On Sun Sep 4 13:46:59 2022 +0000, Jinoh Kang wrote:
I don't think I can/should do that, since then if thread 2 issues a
memory barrier while thread 1 is already waiting on a memory barrier, then thread 1 will also wait for the second memory barrier to complete instead of just its own. We can serialize the barrier calls with mutex here, too. It will avoid excessive APCs in case multiple threads call NtFlushProcessWriteBuffers (e.g. RCU with concurrent writers, GC in multiple arena/isolates). If we don't serialize the barrier or coalesce APCs, the total number of simultaneous APCs will be `NM` where N = number of threads in the process, and M = concurrent calls to NtFlushProcessWriteBuffers. Since not all applications use membarrier in the first place, we can also avoid extra object allocation for threads that will never end up using the global memory barrier. (Yet another approach to solve this problem would be keeping track of generations. It will let us coalesce APCs, but this sounds like an overkill.) In general, we want to minimize the complexity and overhead of the fallback path since its use will not be very common: newest operating systems will just use mprotect/membarrier/mach calls, and the fallback is only used when all else fails.

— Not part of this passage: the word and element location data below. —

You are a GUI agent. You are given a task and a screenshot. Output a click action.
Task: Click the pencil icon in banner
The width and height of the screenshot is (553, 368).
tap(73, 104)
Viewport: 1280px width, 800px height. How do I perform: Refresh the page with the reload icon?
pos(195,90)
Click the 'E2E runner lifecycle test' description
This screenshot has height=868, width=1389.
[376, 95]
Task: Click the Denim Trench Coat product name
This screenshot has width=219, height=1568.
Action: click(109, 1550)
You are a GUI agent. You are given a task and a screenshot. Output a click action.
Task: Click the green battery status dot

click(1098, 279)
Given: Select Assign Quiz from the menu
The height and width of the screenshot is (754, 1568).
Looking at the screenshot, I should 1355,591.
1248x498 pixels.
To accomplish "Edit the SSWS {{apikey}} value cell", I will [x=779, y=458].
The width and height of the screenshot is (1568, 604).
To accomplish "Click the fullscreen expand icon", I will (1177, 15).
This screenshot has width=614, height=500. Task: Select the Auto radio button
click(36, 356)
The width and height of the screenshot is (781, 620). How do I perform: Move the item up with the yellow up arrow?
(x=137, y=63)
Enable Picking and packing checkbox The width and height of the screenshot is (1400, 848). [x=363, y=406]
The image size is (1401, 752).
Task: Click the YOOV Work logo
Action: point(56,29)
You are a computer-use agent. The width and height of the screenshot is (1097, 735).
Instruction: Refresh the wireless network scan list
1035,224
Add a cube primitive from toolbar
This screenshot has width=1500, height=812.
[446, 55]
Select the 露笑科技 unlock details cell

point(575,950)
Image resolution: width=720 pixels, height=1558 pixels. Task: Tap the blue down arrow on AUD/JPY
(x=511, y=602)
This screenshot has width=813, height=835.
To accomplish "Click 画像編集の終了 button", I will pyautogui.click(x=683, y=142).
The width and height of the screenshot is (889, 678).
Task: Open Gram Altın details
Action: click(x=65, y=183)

I protected the APC path with a mutex and made the memory barrier object a global object that is only created once. This means that the `wake_up(...)` calls might do a little unnecessary work if multiple processes issue a memory barrier at the same time but I don't think that matters much and we don't have to create one object per process (or thread).
I have though up a way to coalesce the APCs too but it's more complex and doesn't easily allow reporting back errors to the origin thread. Not sure if I should implement it?